Dow Chemical has been dismissed from some 4,000 other silicone breast implant cases. Corning Inc., also named in thousands of implant claims, has been dismissed from most cases, though some state cases in which it is a co-defendant are pending.

However, Dow Chemical has increasingly become a litigation target since Dow Corning filed for bankruptcy protection in 1994.

In two other trials, a Houston judge threw out a jury finding against Dow Chemical, and a $14 million verdict against the company in Reno, Nev., is on appeal to the Nevada Supreme Court.

Plaintiffs in those cases were successful in proving Dow Chemical shared liability because it tested the silicone used and sold by Dow Corning between 1962 and 1967.

Besides the personal injury suits, Dow Corning and its parents also face cross-claims filed by other implant manufacturers facing similar litigation.

Dow Corning and Dow Chemical both have sued their general and product liability insurers seeking coverage to defend against these claims (BI, July 12, 1993).

While many of these coverage lawsuits have been settled, a significant portion of litigation is continuing, and both companies are in settlement negotiations with their insurers.

While Dow Corning has settled most of its coverage lawsuits, Dow Chemical is still in litigation with its insurers in U.S. District Court in Michigan, according to Mr. Smith, who is heading Dow Chemical's insurance coverage case.

Meanwhile, Dow Chemical in Janurary 1996 agreed to drop its objections to Dow Corning's insurance settlement negotiations under the condition that those recoveries be held in an escrow account until the underlying product liability litigation is resolved, he added.

Dow Corning and Dow Chemical also reached a settlement with Hoechst Marion Roussel, the successor company to former Dow Corning unit Marion Merrill Dow, which also objected to the company's insurance settlements. As part of that settlement, HMR will receive 2% of all insurance settlements Dow Corning had reached by January 1996 and 2.5% of all settlments reached afterwards.
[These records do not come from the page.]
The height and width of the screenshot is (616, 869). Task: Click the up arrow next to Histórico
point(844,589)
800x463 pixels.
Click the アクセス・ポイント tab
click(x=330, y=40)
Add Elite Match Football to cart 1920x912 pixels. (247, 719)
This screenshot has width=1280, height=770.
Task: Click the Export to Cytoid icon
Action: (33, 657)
In all of the settlements with its subsidiaries, Dow Chemical has reserved its right to pursue insurance coverage from the policies on which it is also named as a policyholder, according to Mr. Smith.

Some legal experts say last week's victory for breast implant plaintiffs may provide encouragement to plaintiffs' lawyers who have lost more cases than they've won against Dow Corning and Dow Chemical.

"I think it will in fact give greater incentives to the plaintiffs bar to pursue Dow Chemical," said Matthew L. Jacobs, a partner with Kirkpatrick & Lockhart in Washington. He is not involved in the implant litigation.

However, Mr. Jacobs said the defendants should feel stronger as they enter the next phase of the litigation because, so far, science is on their side.

Major studies at Harvard University, the Mayo Clinic and several other institutions have found that women with silicone breast implants were no more likely to suffer from immune system, connective tissue or other diseases than women without such implants.

Mr. Jacobs also pointed out that the case shows that parent companies must be diligent in following developments in litigation involving their subsidiaries, no matter how far removed they believe themselves to be.

"Even if you're a parent, you should put your carriers on notice right away, or you'll be denied coverage based on late notice," he warned.

The verdict should send a message to other parent companies to keep at arm's length from their subsidiaries, other lawyers say.

"If they're going to provide research, testing or other assistance, they are taking a risk that they can be held liable," said Mr. Otto.

The second phase of the Spitzfaden trial will begin Sept. 29 before the same jury to determine whether the tested silicone implants caused the injuries suffered by the eight women representing the class of 1,800.

The two remaining phases-one to notify other members of the class and another to adjudicate those claims-have been eliminated since the silicone breast implant litigation was consolidated in U.S. District Court in the Eastern District of Michigan. Dow Corning's bankruptcy proceedings also are pending in Michigan.

Spitzfaden vs. Dow Chemical Co., Louisiana District Court; No. 92-2589, Aug. 18, 1997.